■ Work to do ■
Reproduce each of the following entries verbatim, line by line, without any alteration.

■ Extracted data entries ■

--- BEGIN ---

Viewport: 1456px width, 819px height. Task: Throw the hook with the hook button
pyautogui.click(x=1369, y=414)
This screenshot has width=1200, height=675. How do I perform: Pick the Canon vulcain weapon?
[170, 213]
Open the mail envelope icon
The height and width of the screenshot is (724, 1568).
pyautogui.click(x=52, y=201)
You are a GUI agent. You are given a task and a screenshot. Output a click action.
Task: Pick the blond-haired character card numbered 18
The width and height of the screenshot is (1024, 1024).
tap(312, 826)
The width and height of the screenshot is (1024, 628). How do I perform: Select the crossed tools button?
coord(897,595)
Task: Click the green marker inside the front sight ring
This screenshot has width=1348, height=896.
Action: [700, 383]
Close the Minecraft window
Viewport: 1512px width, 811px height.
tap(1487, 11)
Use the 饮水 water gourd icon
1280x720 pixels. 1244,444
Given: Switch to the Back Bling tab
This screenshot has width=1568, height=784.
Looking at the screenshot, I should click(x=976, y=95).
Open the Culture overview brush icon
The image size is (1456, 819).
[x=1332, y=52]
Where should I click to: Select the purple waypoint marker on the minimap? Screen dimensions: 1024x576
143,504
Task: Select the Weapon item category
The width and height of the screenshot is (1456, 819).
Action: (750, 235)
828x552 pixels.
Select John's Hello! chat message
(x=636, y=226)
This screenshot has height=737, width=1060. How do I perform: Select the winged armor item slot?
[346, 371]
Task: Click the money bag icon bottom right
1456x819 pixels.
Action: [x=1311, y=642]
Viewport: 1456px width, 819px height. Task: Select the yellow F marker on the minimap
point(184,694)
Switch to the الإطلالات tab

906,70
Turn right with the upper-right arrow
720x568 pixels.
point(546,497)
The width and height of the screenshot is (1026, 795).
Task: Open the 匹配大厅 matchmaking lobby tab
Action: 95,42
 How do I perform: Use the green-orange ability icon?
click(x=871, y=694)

--- END ---

■ Task answer ■
Viewport: 1456px width, 819px height. Task: Throw the hook with the hook button
pyautogui.click(x=1369, y=414)
This screenshot has width=1200, height=675. How do I perform: Pick the Canon vulcain weapon?
[170, 213]
Open the mail envelope icon
The height and width of the screenshot is (724, 1568).
pyautogui.click(x=52, y=201)
You are a GUI agent. You are given a task and a screenshot. Output a click action.
Task: Pick the blond-haired character card numbered 18
The width and height of the screenshot is (1024, 1024).
tap(312, 826)
The width and height of the screenshot is (1024, 628). How do I perform: Select the crossed tools button?
coord(897,595)
Task: Click the green marker inside the front sight ring
This screenshot has width=1348, height=896.
Action: [700, 383]
Close the Minecraft window
Viewport: 1512px width, 811px height.
tap(1487, 11)
Use the 饮水 water gourd icon
1280x720 pixels. 1244,444
Given: Switch to the Back Bling tab
This screenshot has width=1568, height=784.
Looking at the screenshot, I should click(x=976, y=95).
Open the Culture overview brush icon
The image size is (1456, 819).
[x=1332, y=52]
Where should I click to: Select the purple waypoint marker on the minimap? Screen dimensions: 1024x576
143,504
Task: Select the Weapon item category
The width and height of the screenshot is (1456, 819).
Action: (750, 235)
828x552 pixels.
Select John's Hello! chat message
(x=636, y=226)
This screenshot has height=737, width=1060. How do I perform: Select the winged armor item slot?
[346, 371]
Task: Click the money bag icon bottom right
1456x819 pixels.
Action: [x=1311, y=642]
Viewport: 1456px width, 819px height. Task: Select the yellow F marker on the minimap
point(184,694)
Switch to the الإطلالات tab

906,70
Turn right with the upper-right arrow
720x568 pixels.
point(546,497)
The width and height of the screenshot is (1026, 795).
Task: Open the 匹配大厅 matchmaking lobby tab
Action: 95,42
 How do I perform: Use the green-orange ability icon?
click(x=871, y=694)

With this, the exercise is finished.